> **Task item**
Your answer must be the exact lines below, starting with the line with "Viewport: 665px width, 349px height." and going on through the line with "Viewport: 1596px width, 772px height.", both included, with no pictures.

> **Excerpted records**
------------------------------

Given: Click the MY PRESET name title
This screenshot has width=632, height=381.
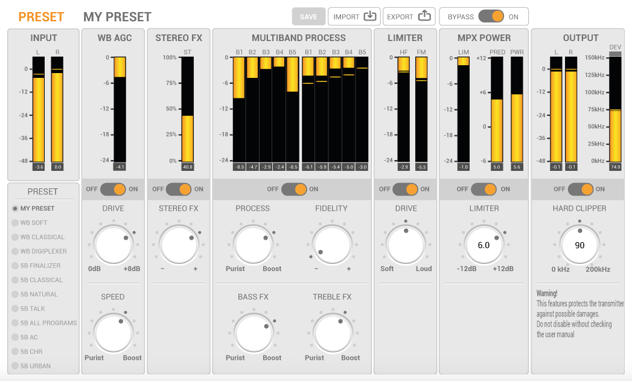Looking at the screenshot, I should (117, 17).
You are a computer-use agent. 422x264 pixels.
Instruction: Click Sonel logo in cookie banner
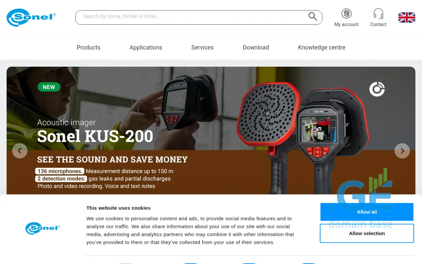pos(43,228)
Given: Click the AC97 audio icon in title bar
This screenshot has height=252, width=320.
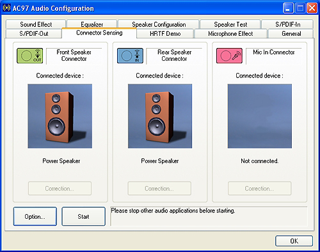Looking at the screenshot, I should tap(6, 8).
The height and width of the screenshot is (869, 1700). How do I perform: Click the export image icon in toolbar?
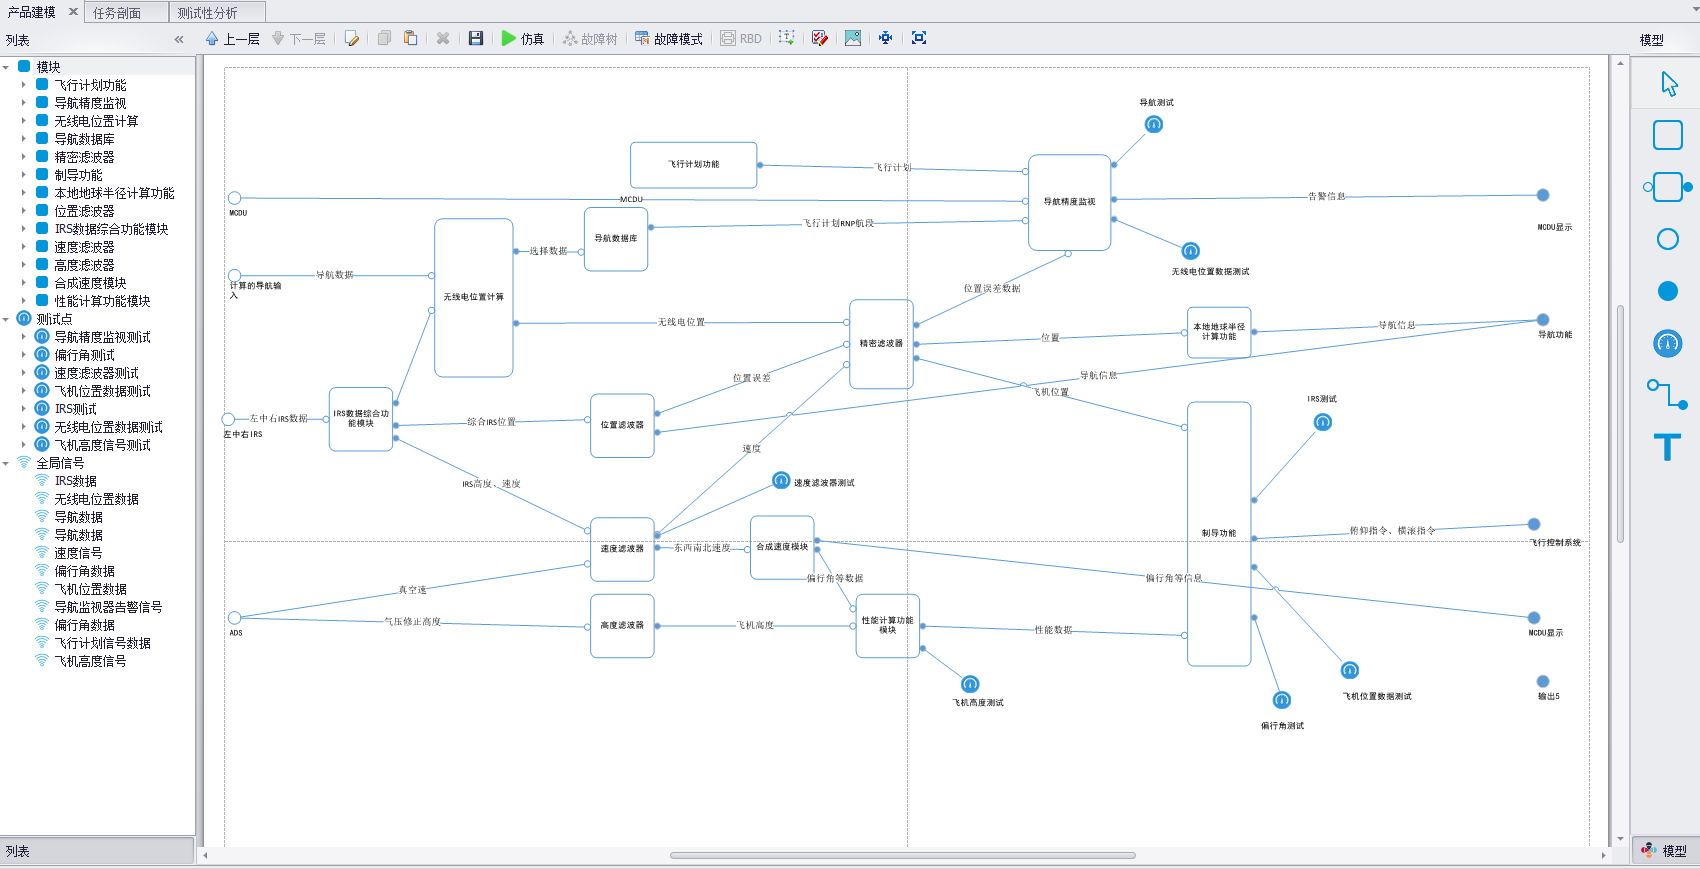pos(852,38)
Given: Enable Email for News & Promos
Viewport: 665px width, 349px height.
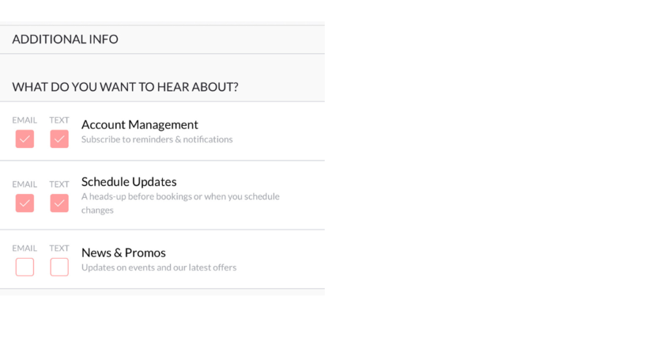Looking at the screenshot, I should (x=25, y=267).
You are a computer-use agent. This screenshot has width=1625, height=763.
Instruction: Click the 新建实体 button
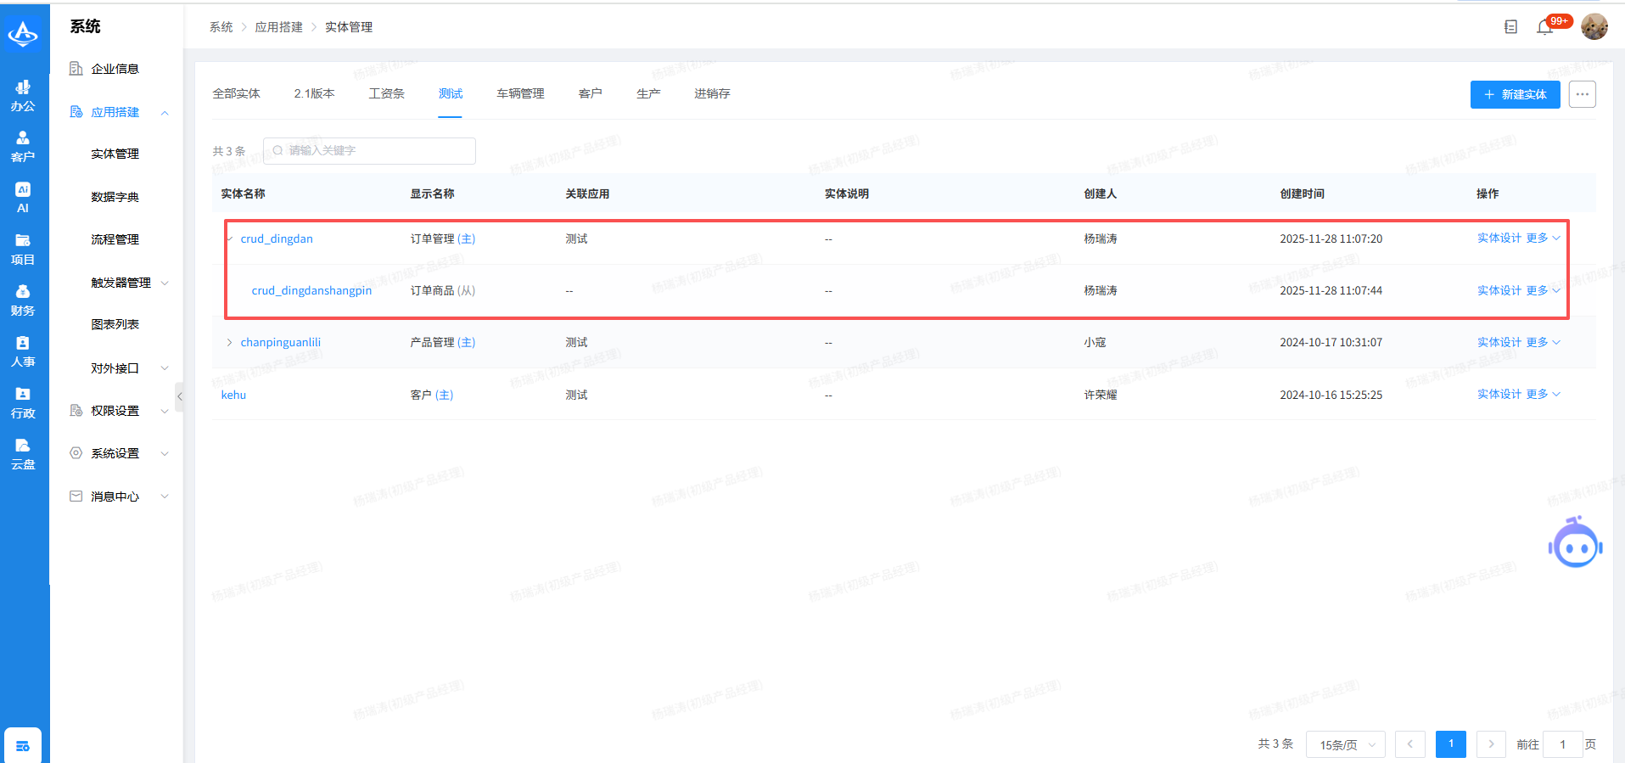pos(1515,94)
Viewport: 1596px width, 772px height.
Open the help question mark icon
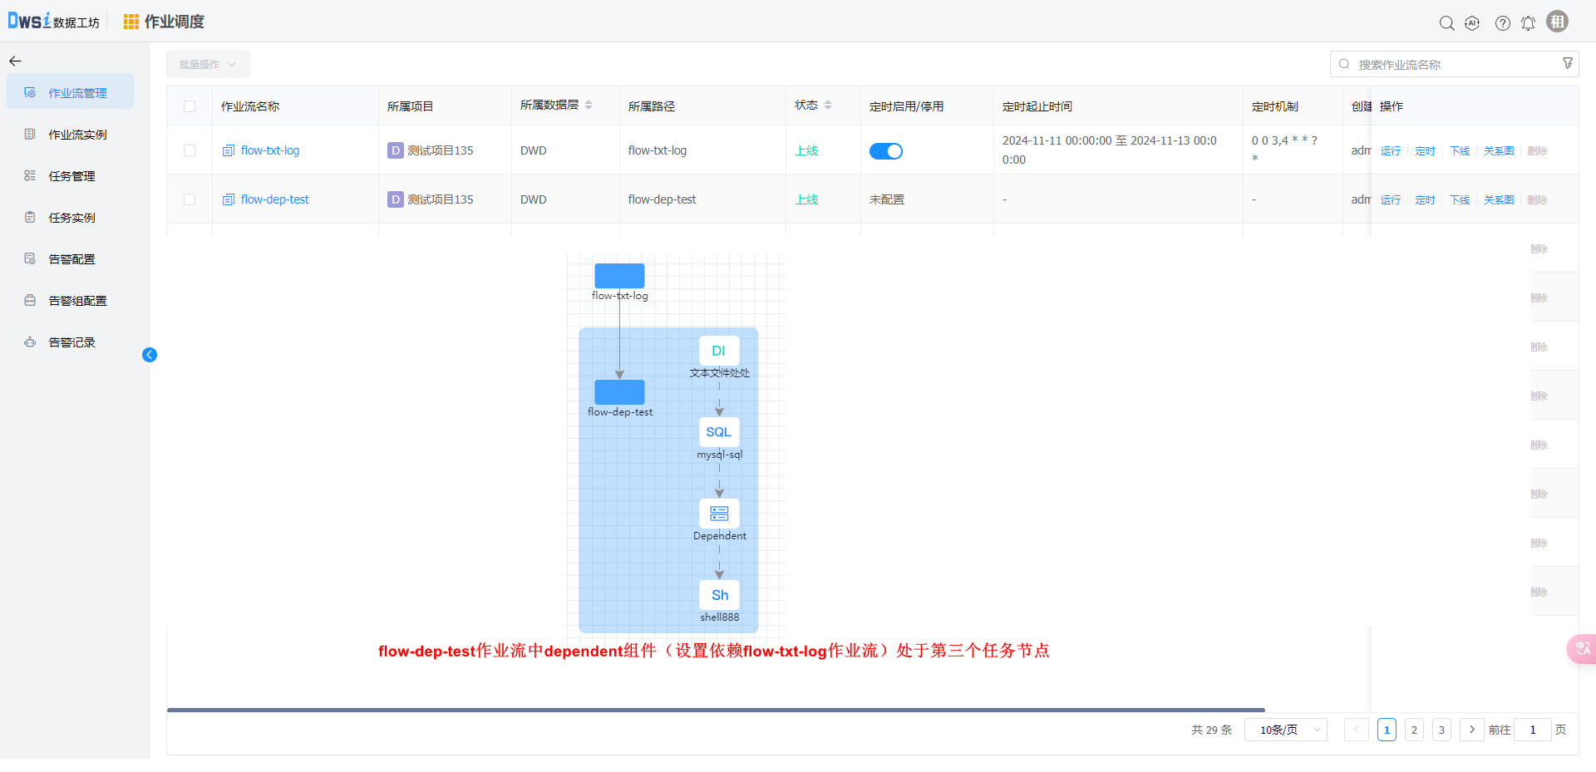coord(1502,23)
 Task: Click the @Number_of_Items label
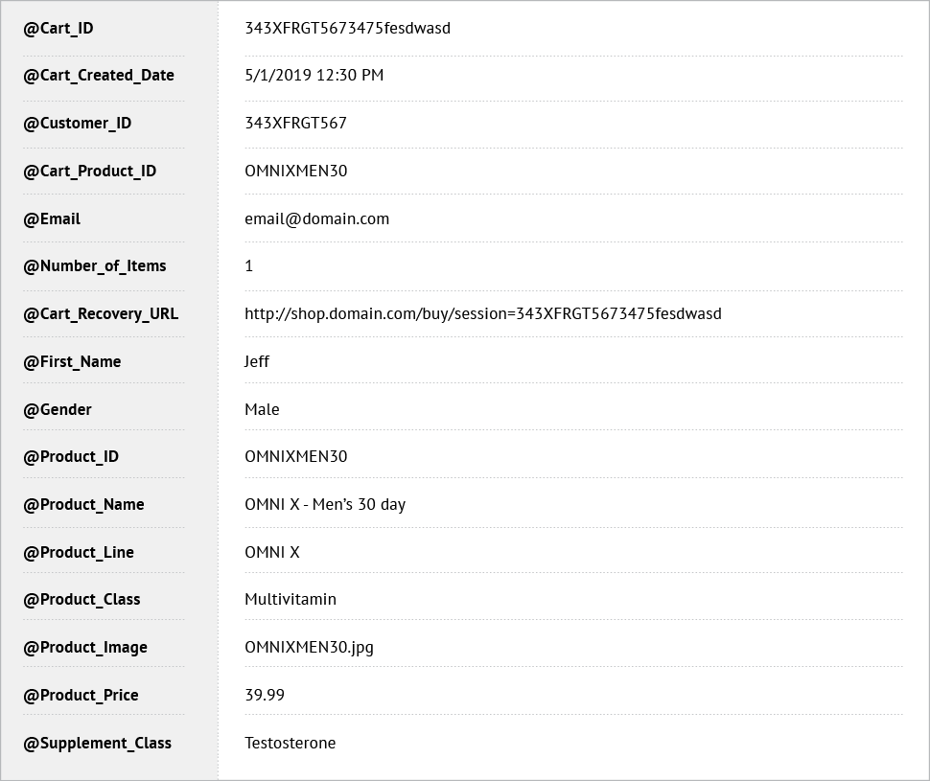point(94,266)
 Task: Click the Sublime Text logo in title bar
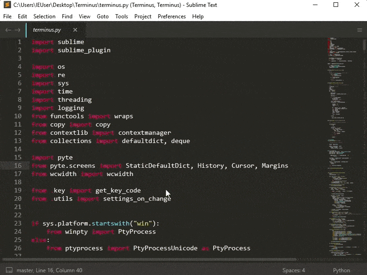click(x=7, y=5)
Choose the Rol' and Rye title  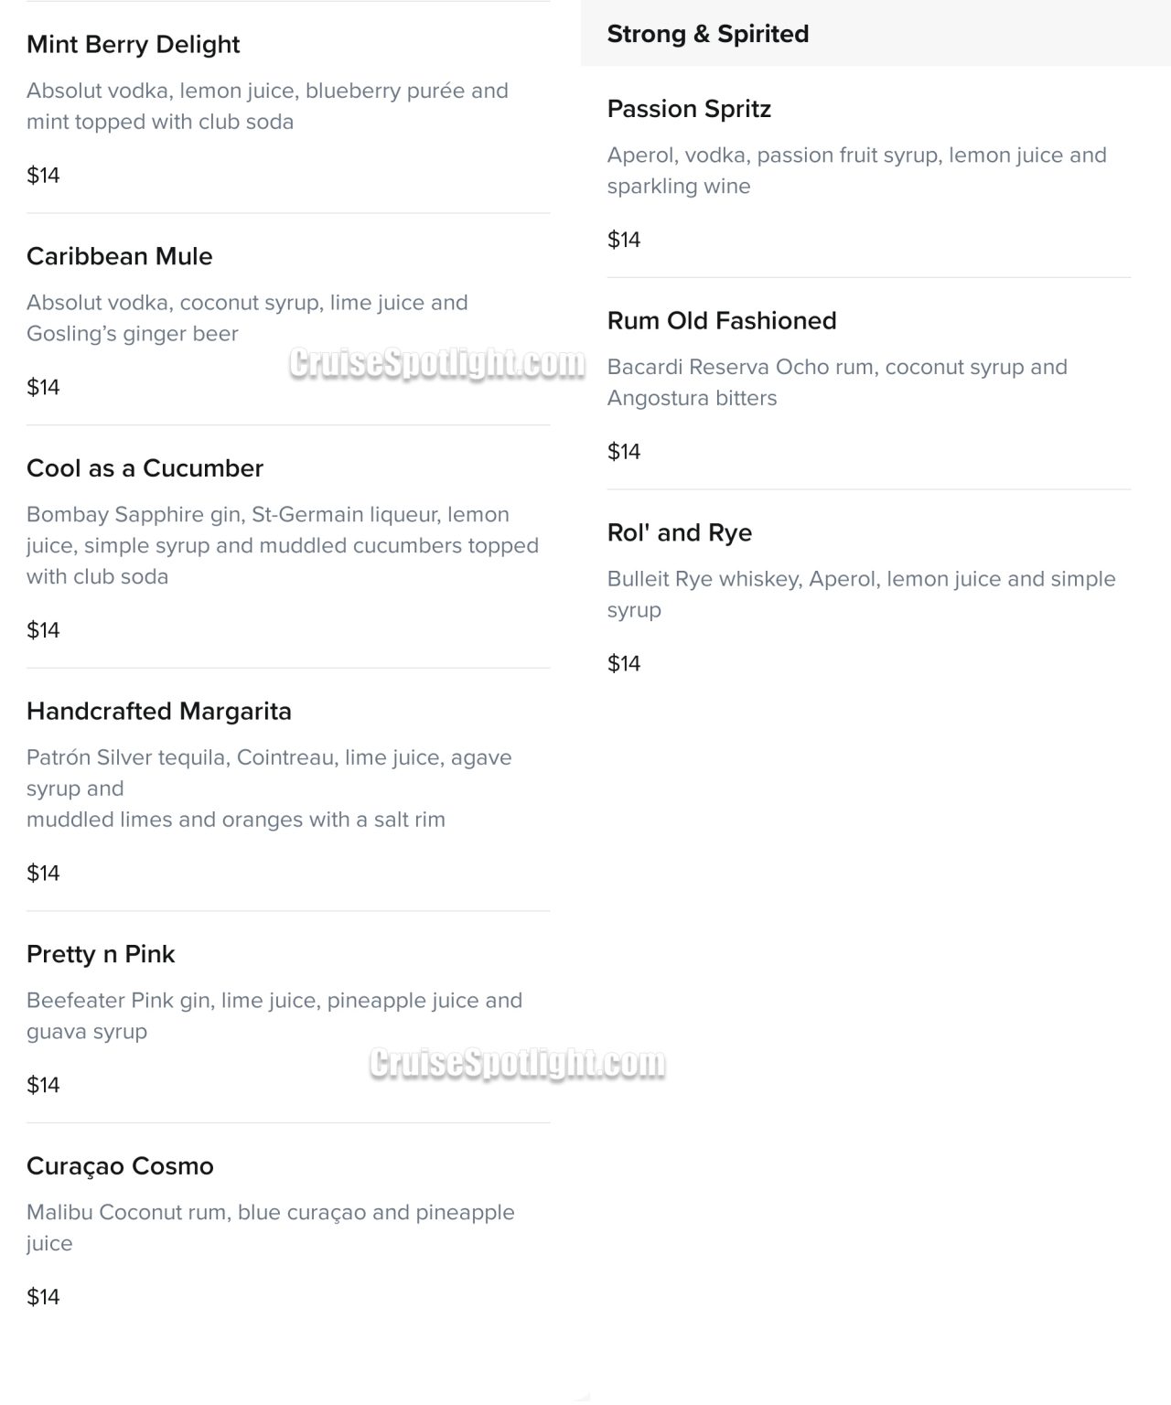(679, 533)
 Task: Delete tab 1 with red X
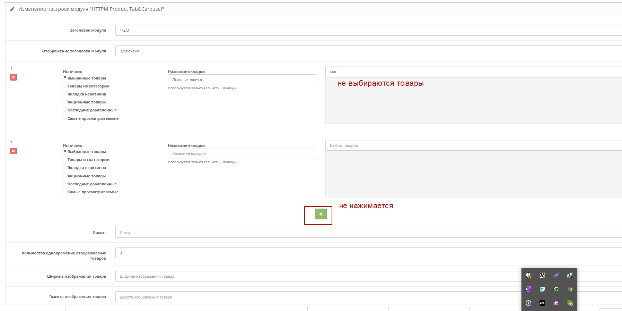point(14,77)
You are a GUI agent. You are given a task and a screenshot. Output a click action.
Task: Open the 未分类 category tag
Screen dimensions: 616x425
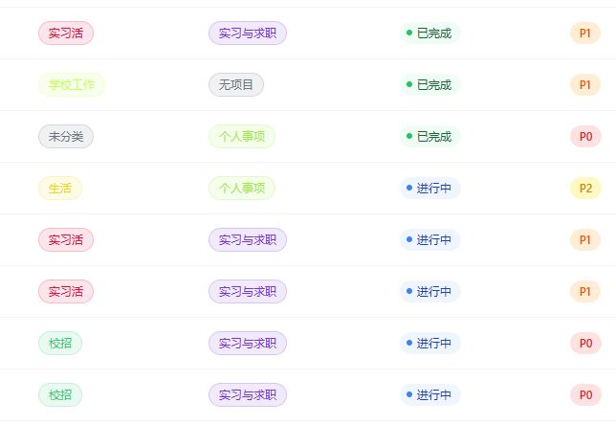pyautogui.click(x=66, y=137)
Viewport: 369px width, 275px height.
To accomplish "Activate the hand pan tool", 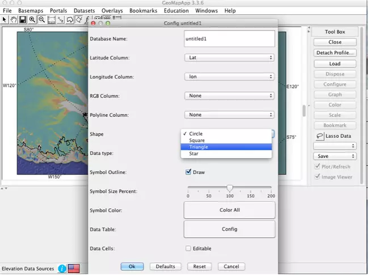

------------------------------

> **Solution**
Viewport: 665px width, 349px height.
Looking at the screenshot, I should (x=25, y=267).
You are a computer-use agent. This screenshot has width=1625, height=763.
Instruction: Click the 新建实体 button
pos(1515,94)
Viewport: 1596px width, 772px height.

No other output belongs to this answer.